Exercise brief:
Retype the records from the line that contains "Cancel the New Inbound Rule Wizard" through the line that contains "[x=479, y=117]", keeping every character as it stands, and give nothing else.

Raw records:
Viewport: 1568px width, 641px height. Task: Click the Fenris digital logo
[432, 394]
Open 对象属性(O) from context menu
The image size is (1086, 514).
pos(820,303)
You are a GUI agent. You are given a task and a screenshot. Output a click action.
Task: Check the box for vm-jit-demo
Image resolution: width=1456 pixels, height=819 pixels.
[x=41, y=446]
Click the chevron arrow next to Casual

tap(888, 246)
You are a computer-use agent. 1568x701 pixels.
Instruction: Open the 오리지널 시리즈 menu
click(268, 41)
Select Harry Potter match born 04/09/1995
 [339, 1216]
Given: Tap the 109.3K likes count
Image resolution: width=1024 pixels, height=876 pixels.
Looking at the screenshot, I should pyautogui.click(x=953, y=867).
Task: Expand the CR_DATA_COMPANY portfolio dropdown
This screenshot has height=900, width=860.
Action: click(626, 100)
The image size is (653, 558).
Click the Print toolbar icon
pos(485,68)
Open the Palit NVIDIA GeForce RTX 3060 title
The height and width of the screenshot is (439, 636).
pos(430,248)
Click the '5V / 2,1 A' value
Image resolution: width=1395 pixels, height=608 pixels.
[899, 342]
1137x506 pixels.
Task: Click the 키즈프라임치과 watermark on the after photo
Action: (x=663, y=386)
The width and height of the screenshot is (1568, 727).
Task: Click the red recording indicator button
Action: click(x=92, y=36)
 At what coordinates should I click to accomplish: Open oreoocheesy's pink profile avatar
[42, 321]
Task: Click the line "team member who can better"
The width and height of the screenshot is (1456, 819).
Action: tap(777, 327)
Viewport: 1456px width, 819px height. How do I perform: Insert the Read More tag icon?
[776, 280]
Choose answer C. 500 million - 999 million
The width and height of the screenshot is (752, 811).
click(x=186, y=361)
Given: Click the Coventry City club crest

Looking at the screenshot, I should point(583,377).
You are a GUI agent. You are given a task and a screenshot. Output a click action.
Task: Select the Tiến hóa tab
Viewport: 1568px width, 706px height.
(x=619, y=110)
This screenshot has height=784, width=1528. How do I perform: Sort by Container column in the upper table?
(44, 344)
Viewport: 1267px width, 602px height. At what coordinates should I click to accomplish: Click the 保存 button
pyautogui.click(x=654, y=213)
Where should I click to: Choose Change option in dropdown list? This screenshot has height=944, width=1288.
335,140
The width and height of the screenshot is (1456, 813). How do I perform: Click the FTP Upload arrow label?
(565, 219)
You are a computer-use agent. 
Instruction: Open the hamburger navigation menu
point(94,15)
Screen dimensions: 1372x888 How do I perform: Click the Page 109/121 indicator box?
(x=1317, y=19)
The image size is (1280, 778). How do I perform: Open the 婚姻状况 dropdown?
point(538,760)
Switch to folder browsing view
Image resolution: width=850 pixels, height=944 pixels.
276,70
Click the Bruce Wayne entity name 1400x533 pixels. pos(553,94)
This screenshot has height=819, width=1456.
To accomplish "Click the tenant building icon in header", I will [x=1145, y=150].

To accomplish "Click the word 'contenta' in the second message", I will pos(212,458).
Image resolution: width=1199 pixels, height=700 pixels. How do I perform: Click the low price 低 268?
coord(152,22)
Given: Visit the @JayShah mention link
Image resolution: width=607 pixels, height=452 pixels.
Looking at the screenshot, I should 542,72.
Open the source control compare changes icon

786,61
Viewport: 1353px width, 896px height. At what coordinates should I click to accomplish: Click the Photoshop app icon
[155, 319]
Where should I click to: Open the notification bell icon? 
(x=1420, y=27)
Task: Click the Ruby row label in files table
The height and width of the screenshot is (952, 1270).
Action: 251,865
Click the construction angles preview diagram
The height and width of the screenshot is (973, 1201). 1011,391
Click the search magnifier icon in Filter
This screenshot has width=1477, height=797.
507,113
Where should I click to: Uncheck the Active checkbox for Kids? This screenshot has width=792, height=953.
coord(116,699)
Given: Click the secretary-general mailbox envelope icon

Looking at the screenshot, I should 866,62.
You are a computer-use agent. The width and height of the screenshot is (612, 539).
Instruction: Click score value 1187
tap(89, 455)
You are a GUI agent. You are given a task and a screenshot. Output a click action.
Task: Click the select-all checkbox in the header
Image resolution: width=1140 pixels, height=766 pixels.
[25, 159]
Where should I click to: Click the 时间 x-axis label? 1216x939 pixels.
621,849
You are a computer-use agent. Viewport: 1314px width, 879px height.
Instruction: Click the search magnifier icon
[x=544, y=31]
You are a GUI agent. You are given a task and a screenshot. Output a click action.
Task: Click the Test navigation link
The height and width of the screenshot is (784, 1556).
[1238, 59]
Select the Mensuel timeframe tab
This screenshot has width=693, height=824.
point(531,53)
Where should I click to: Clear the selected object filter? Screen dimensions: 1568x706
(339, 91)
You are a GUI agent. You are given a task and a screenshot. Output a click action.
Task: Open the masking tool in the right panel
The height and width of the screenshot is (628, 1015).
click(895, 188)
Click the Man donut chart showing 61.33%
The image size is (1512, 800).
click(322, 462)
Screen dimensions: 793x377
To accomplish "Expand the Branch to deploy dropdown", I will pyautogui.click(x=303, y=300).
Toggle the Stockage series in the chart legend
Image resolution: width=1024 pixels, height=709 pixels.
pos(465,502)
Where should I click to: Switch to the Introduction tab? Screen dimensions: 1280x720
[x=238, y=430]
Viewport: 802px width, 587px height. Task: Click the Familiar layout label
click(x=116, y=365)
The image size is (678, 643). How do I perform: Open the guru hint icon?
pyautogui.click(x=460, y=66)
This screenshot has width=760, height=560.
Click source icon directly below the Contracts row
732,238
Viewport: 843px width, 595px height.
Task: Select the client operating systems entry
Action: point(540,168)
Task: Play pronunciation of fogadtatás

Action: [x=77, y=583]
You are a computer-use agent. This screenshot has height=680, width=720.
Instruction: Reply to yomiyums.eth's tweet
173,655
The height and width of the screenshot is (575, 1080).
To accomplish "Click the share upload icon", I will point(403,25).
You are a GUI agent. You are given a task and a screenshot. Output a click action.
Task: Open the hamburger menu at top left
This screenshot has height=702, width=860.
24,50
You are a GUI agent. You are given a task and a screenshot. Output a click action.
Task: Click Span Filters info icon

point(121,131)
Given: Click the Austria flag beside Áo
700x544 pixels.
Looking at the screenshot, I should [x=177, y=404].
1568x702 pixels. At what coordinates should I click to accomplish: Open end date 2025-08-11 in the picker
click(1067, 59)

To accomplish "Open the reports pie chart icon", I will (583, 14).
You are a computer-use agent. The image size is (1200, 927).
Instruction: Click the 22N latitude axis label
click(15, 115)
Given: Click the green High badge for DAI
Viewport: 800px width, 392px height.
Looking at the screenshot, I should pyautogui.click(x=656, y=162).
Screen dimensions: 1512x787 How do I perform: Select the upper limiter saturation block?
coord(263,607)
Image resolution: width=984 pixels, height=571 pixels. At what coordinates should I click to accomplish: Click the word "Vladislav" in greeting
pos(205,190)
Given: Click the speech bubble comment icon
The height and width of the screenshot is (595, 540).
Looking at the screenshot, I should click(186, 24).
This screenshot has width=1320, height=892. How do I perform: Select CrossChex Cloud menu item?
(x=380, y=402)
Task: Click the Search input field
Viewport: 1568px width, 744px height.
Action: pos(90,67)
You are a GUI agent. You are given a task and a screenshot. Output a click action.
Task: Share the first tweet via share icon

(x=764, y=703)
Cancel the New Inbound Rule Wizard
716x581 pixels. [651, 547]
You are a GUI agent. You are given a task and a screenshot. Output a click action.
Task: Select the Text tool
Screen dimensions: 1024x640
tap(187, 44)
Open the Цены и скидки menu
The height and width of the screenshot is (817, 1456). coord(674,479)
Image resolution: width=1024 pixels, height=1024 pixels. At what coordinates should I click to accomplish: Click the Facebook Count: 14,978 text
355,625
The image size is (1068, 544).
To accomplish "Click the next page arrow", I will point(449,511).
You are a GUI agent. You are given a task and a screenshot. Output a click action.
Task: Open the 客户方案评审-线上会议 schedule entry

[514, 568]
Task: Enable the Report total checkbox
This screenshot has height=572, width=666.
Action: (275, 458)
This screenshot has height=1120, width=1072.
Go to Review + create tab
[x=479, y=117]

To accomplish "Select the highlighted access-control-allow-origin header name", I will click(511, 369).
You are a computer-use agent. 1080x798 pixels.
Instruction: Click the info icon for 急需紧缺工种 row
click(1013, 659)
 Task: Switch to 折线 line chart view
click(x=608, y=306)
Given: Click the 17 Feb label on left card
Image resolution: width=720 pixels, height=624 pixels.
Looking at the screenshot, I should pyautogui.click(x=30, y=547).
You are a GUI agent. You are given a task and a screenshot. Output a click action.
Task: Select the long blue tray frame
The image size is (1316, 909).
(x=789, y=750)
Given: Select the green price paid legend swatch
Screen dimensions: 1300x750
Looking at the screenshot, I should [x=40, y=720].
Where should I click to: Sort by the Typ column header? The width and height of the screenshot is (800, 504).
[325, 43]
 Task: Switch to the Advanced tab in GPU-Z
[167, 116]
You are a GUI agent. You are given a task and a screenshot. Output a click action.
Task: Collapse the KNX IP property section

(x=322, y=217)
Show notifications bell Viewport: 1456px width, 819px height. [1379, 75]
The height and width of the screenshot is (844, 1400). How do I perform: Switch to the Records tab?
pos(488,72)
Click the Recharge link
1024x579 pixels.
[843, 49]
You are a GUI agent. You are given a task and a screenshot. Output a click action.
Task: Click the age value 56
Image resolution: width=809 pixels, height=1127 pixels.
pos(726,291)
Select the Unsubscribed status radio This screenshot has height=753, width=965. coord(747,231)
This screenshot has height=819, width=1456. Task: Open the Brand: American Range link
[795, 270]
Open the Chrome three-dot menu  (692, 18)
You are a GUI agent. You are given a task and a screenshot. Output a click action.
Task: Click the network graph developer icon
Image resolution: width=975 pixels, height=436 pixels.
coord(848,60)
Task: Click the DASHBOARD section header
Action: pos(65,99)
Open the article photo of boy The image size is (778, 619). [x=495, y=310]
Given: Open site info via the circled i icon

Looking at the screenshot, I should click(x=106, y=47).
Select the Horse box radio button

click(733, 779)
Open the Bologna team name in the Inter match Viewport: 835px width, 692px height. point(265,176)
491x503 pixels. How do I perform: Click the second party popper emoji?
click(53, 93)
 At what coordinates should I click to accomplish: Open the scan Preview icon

Output below:
Cancel the New Inbound Rule Wizard
716x581 pixels. [651, 547]
You are a GUI agent. You are given a task and a screenshot. Output a click action.
Task: Select the Text tool
Screen dimensions: 1024x640
tap(187, 44)
Open the Цены и скидки menu
The height and width of the screenshot is (817, 1456). coord(674,479)
Image resolution: width=1024 pixels, height=1024 pixels. At what coordinates should I click to accomplish: Click the Facebook Count: 14,978 text
355,625
The image size is (1068, 544).
To accomplish "Click the next page arrow", I will point(449,511).
You are a GUI agent. You are given a task and a screenshot. Output a click action.
Task: Open the 客户方案评审-线上会议 schedule entry

[514, 568]
Task: Enable the Report total checkbox
This screenshot has height=572, width=666.
Action: (275, 458)
This screenshot has height=1120, width=1072.
Go to Review + create tab
[x=479, y=117]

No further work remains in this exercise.